[Opening STUDY MATERIAL section]
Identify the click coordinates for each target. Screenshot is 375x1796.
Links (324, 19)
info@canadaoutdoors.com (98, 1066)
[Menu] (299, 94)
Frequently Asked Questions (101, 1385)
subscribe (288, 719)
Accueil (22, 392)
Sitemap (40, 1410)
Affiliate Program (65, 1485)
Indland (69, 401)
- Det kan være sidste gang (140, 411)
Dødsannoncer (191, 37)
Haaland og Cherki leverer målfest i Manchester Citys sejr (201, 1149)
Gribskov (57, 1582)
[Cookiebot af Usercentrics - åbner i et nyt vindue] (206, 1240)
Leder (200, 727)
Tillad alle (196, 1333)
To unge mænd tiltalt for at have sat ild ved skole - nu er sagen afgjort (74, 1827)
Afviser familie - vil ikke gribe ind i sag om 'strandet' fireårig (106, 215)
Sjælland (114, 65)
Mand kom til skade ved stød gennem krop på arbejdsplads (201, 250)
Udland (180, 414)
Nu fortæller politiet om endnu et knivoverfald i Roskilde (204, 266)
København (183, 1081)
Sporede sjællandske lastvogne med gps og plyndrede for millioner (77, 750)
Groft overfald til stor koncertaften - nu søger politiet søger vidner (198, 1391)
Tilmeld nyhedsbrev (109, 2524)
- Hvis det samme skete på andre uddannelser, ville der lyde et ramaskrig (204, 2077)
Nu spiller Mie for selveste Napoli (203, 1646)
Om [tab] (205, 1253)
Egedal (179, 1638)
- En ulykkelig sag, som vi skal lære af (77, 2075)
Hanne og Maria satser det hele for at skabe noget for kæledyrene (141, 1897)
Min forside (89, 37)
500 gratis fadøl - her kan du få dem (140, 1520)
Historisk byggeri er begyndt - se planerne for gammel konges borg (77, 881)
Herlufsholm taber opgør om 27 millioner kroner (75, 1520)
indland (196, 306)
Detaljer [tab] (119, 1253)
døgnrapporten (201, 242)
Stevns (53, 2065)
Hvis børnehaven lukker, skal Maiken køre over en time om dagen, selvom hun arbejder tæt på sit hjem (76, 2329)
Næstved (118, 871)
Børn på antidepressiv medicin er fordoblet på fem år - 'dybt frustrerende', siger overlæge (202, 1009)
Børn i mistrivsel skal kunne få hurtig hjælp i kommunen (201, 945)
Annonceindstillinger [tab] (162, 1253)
[Closing STUDY MATERIAL section]
▶ ABOUT THIS TASK
Please transcribe only the lines in the records above running from the line that has "info@canadaoutdoors.com (98, 1066)" through the line that has "Sjælland (114, 65)", both included, exactly as they appear.

▶ WRITTEN SOLUTION
info@canadaoutdoors.com (98, 1066)
[Menu] (299, 94)
Frequently Asked Questions (101, 1385)
subscribe (288, 719)
Accueil (22, 392)
Sitemap (40, 1410)
Affiliate Program (65, 1485)
Indland (69, 401)
- Det kan være sidste gang (140, 411)
Dødsannoncer (191, 37)
Haaland og Cherki leverer målfest i Manchester Citys sejr (201, 1149)
Gribskov (57, 1582)
[Cookiebot af Usercentrics - åbner i et nyt vindue] (206, 1240)
Leder (200, 727)
Tillad alle (196, 1333)
To unge mænd tiltalt for at have sat ild ved skole - nu er sagen afgjort (74, 1827)
Afviser familie - vil ikke gribe ind i sag om 'strandet' fireårig (106, 215)
Sjælland (114, 65)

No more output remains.